In the last 12 months every EM currency has fallen against the US dollar. Some currencies like the Brazilian real, the ruble and the Colombian peso have fallen more than 30 percent over the past year for some of the worst global selloffs.

But EM problems have been building for years, fed by credit bubbles, plunging commodity prices, unstable domestic politics, China’s economic slowdown, and current account deficits. These are just some of the factors that have sent EM currencies into freefall.

Otto Fassheber Jorand

Otto Fassheber Jorand

The Brazilian real began the year with a change of 2.5 reals per dollar, and at the end of September the Brazilian currency touched its lowest rate in history, trading for 4.25 R$ per dollar. See the chart below.

The Institute for International Finance (IIF) estimates that EM will lose about 540 billion dollars on capital exit this year; it’s the biggest 'hot money' withdrawal since the 2008 Lehman Brothers default. Borrowing costs have climbed above the levels seen during 2013’s 'taper tantrum' as investors run away from risk punishing hard EM government bonds.

So why would someone be so brave, or so dumb, to fight that war?

The answer is the simplest: because it is cheap!

Let’s get back to basic instincts. The main objective of any trader in the world is making profit by buying low and selling high. That EM currencies are extremely undervalued is something very clear, but expecting a rebound in the near future is the hard part of the deal.

Actually it is not about trying to find the bottom for EM currencies, it’s about feeling comfortable with the risks taken and the potential rewards involved. It’s a matter of faith and appetite for risk.

So where are investors getting lost?

After the 1997 Asian crisis, EM policymakers built up foreign Exchange reserves large enough to absorb and deter speculative attacks on their currencies. Following the IIF estimates, EM central banks have foreign reserves enough to handle a 20-year storm before running out of cash.

Commodity prices are closer to their production costs- after a long way down, the commodities macro cycles could be turning, as suppliers are closing production facilities.
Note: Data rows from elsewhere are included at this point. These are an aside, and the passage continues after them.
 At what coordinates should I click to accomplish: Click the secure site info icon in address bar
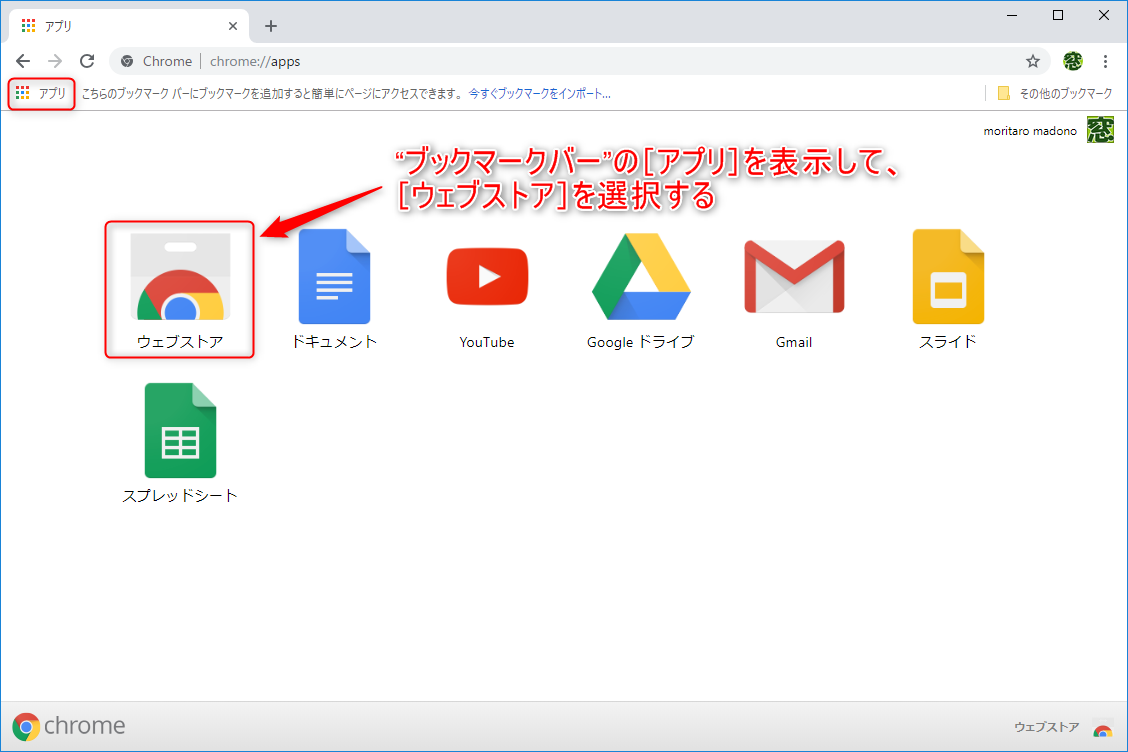pyautogui.click(x=126, y=61)
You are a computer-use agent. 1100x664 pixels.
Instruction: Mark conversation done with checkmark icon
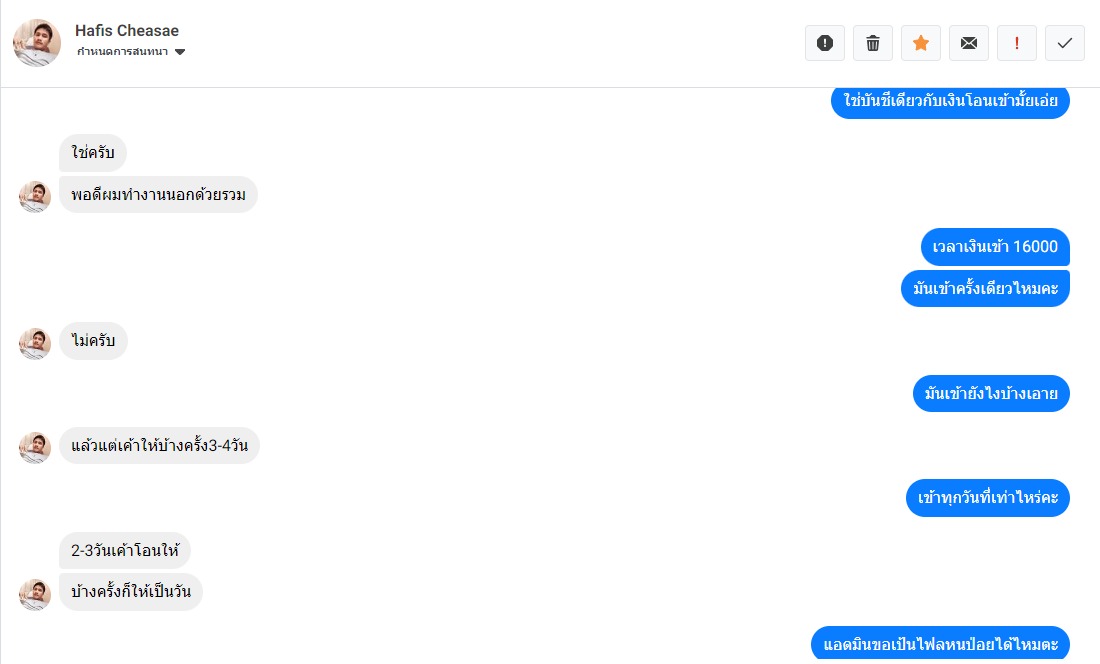(x=1065, y=43)
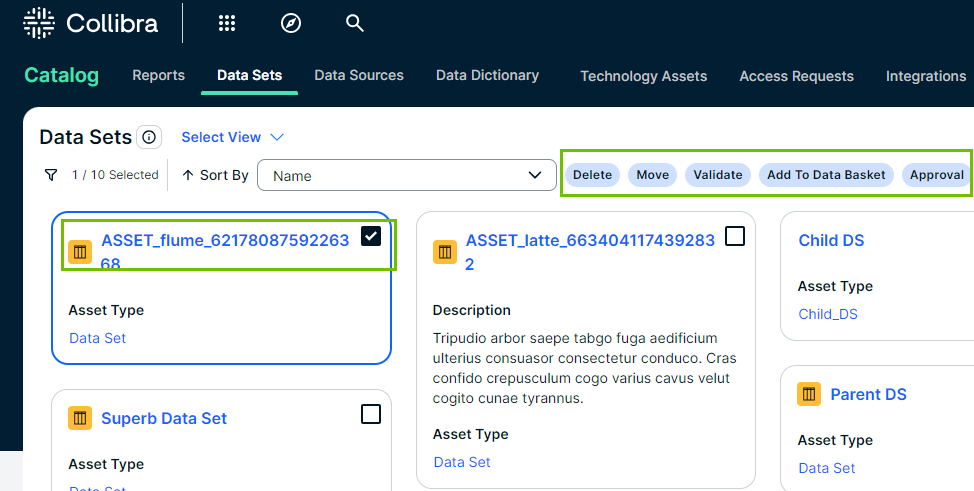Open the Sort By Name combo box
974x491 pixels.
[407, 175]
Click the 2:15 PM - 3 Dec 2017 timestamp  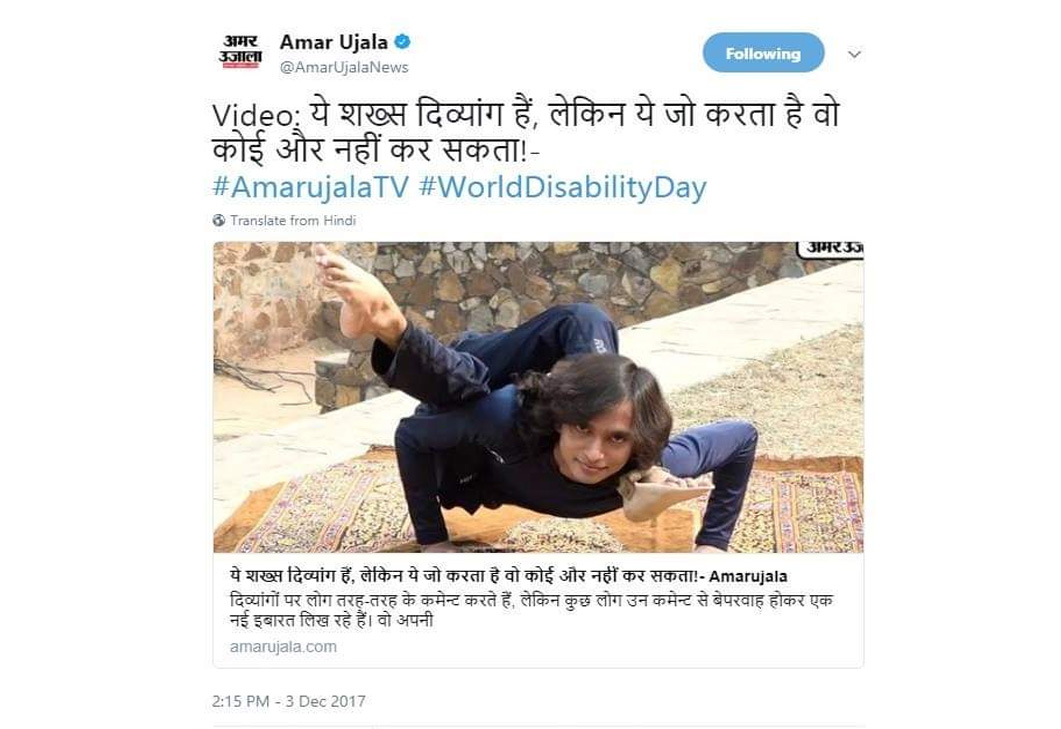pyautogui.click(x=288, y=701)
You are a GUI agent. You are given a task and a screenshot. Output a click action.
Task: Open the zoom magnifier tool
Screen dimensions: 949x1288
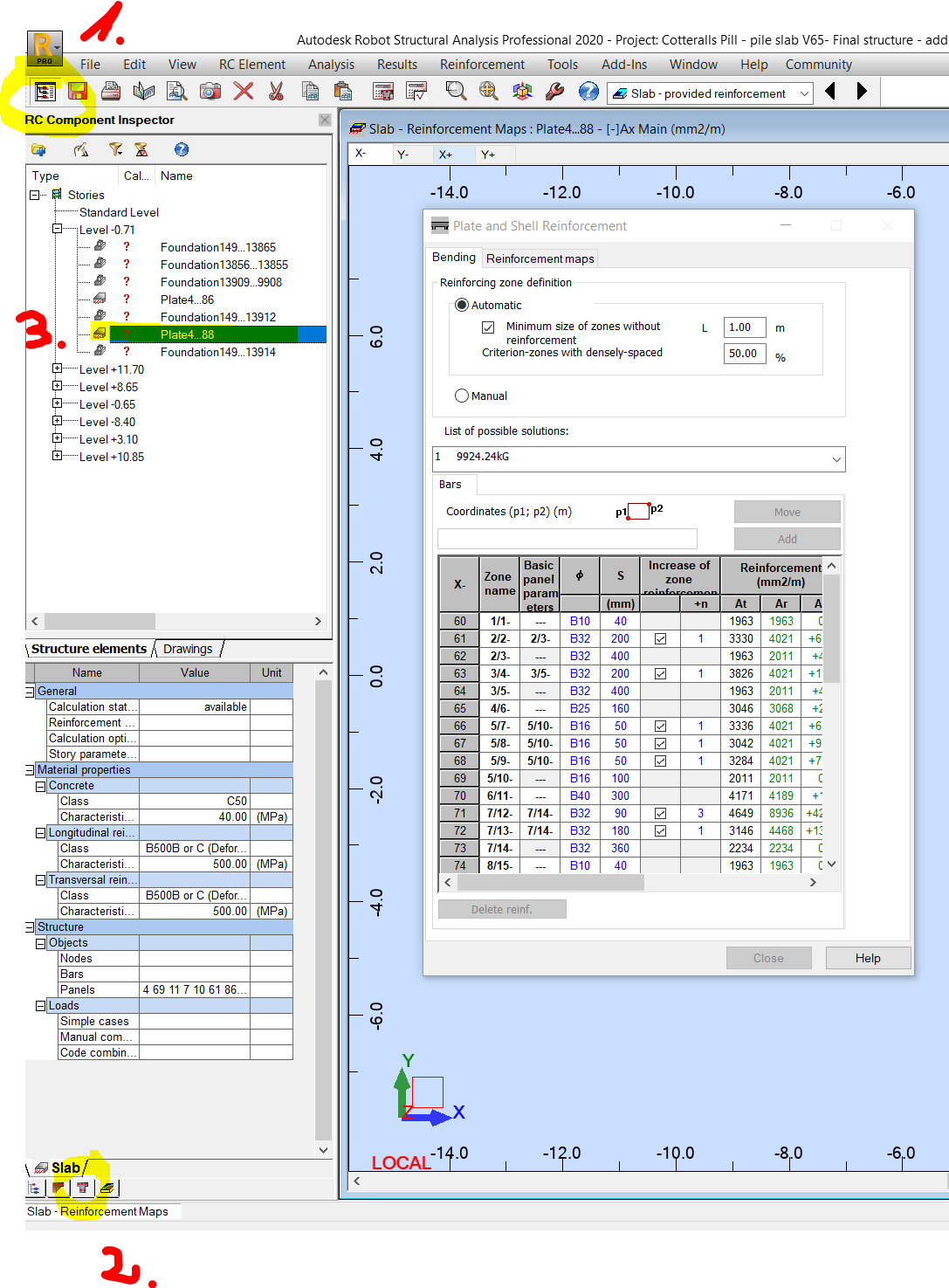click(x=456, y=91)
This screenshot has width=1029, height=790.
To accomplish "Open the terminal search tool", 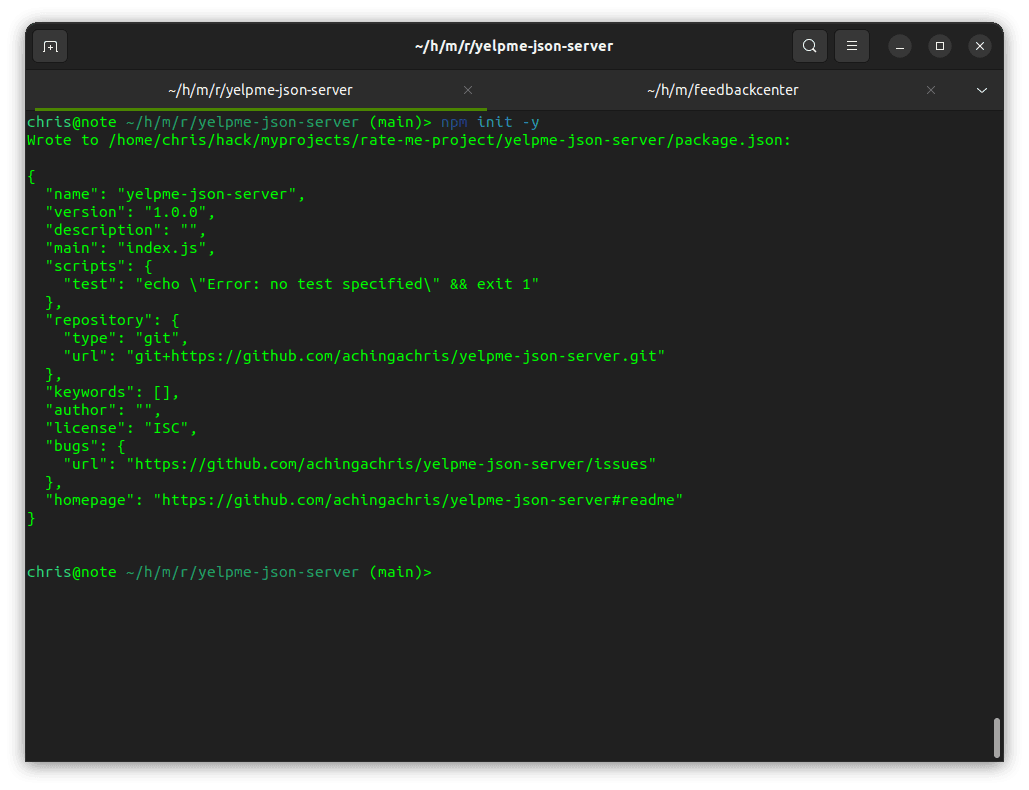I will pos(809,46).
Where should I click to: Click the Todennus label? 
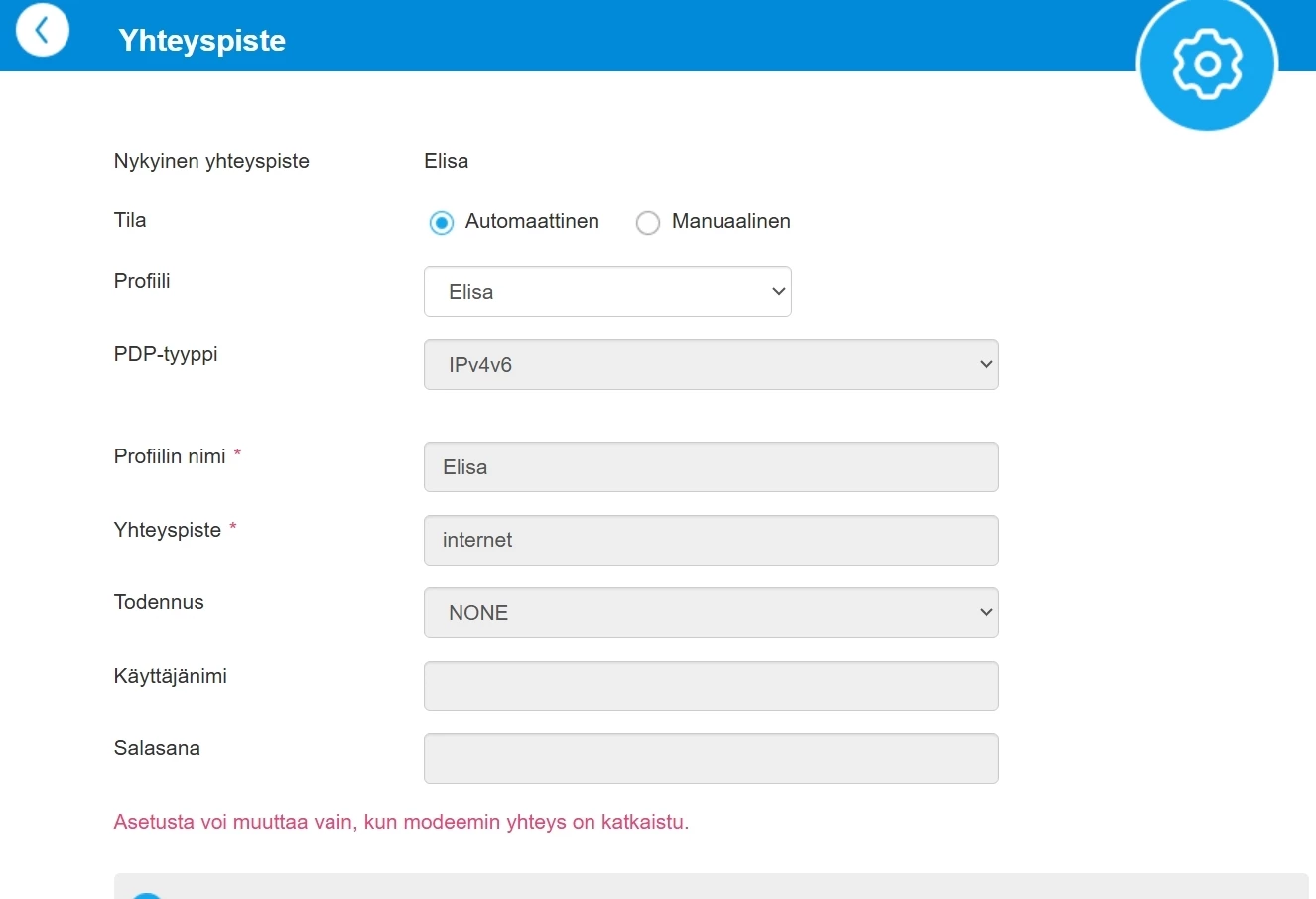tap(159, 602)
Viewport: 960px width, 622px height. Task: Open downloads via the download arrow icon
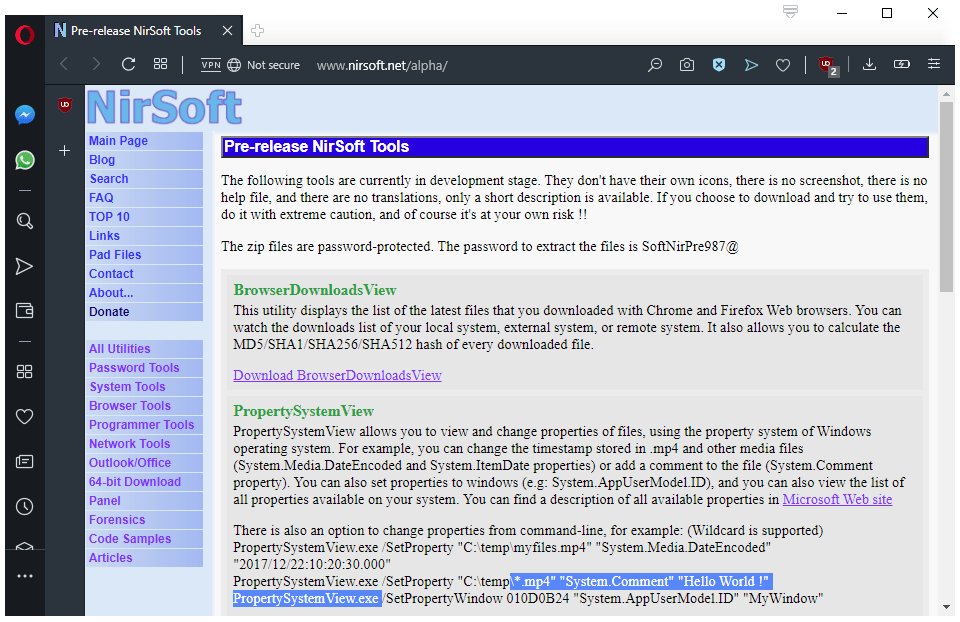tap(869, 64)
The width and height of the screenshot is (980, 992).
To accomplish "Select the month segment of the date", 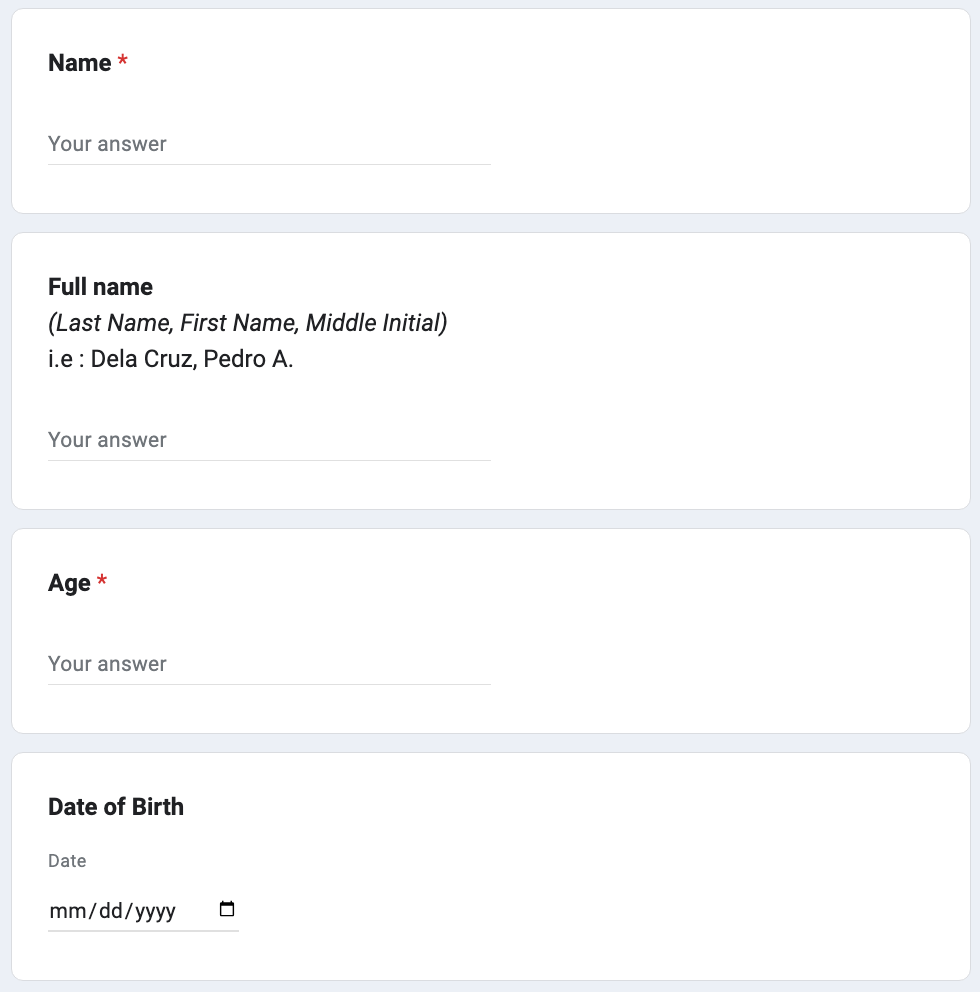I will (x=65, y=911).
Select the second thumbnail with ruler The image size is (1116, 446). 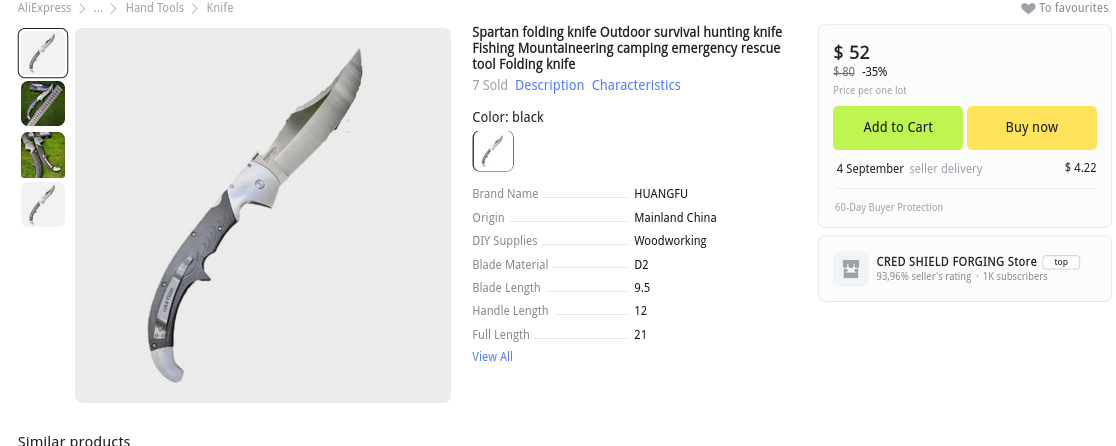43,104
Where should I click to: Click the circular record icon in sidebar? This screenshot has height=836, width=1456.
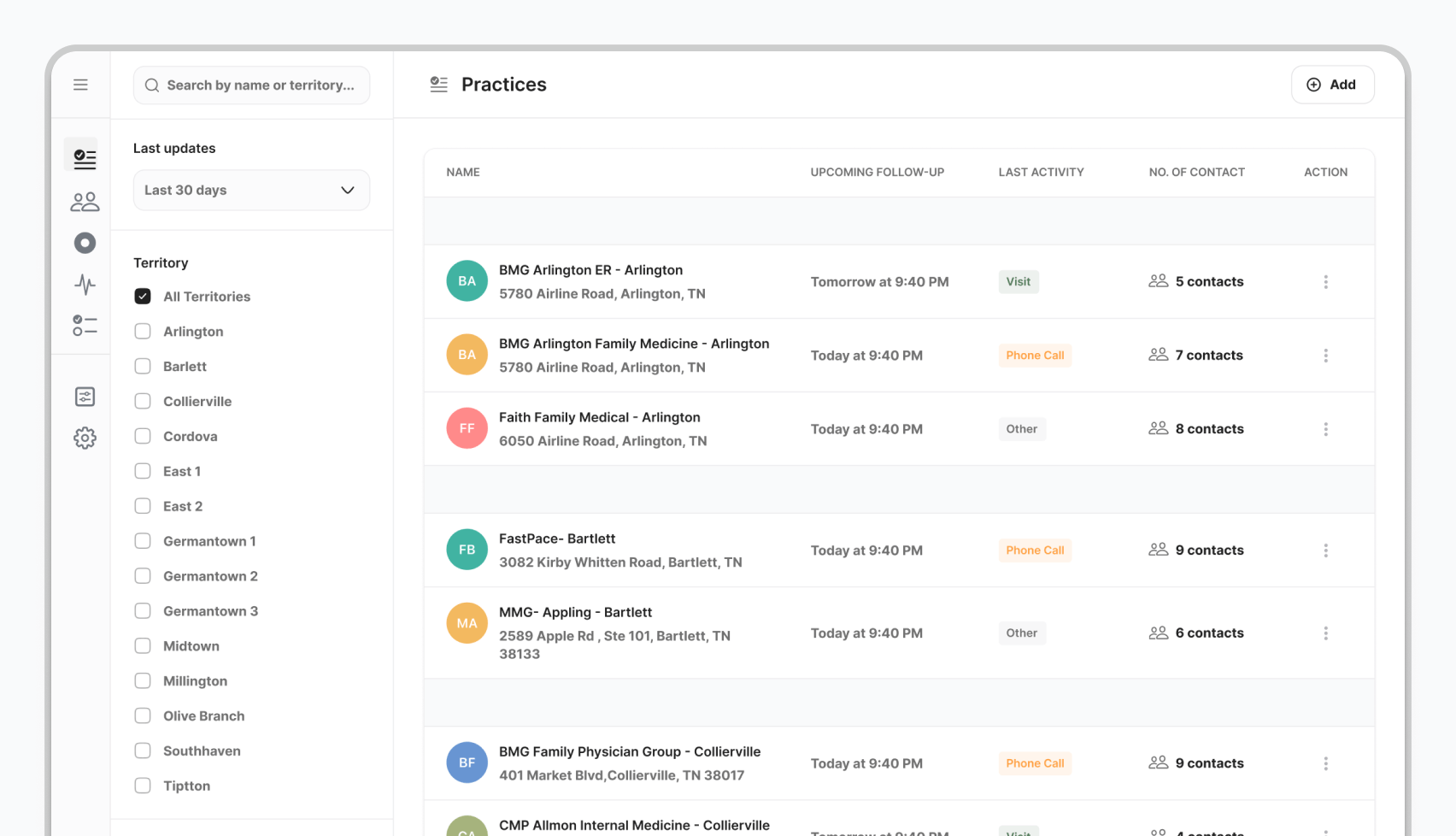pos(85,244)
And, a small rebound on the demand side could take time to be covered by producers eventually pushing prices higher.

Carry trading – the high interest rates offered for EM currencies deposits is already a hedge position against currency devaluation, and the swap rates paid on holding EM currencies against the dollar could cover a great part of the risk. Getting 1 USD borrowed at 0.25% annual interest rate in the US whereas the investor could lend the same money in Brazil for about 15% annual interest rate, which means that if the currency rate didn’t change during that period, the investor would made about 14% profit in a year.

The FED interest rate decision and China growth, the Big Data

The China economic slowdown has affected all EM currencies, when commodity prices were put under strong bullish pressure, but at the same time, raw material exporters took advantage of the EM currencies devaluation. Colombian coffee exporters lost about 12% in the last 12 months, due to the coffee price devaluation based on the dollar, but if we take into consideration that the Colombian peso has devalued over 40% in the same period against the dollar, exporters still have domestic currency based benefits.

Going Forward

Expectations are that the Federal Reserve will soon embark on the first interest rate increase since 2006, threatening to lure capital away from developing nations. This combined with a soft landing in China poses significant risks to EM currencies, but as I have argued, this is all about confidence.

Investors may see a FED rate rise decision as something positive, or at least a better forecast for the Chinese economy. One of the main reasons why the Federal Reserve kept rates unchanged in its last meeting in September was worry over China and EM markets (please read last article), so a rate rise could be read by investors as a bright light over the world economy growth forecast.

There are too many cards on the table, but only the brave are willing to make a move right now. They will pay the ultimate price or get the ultimate prize… GERONIMO!!!!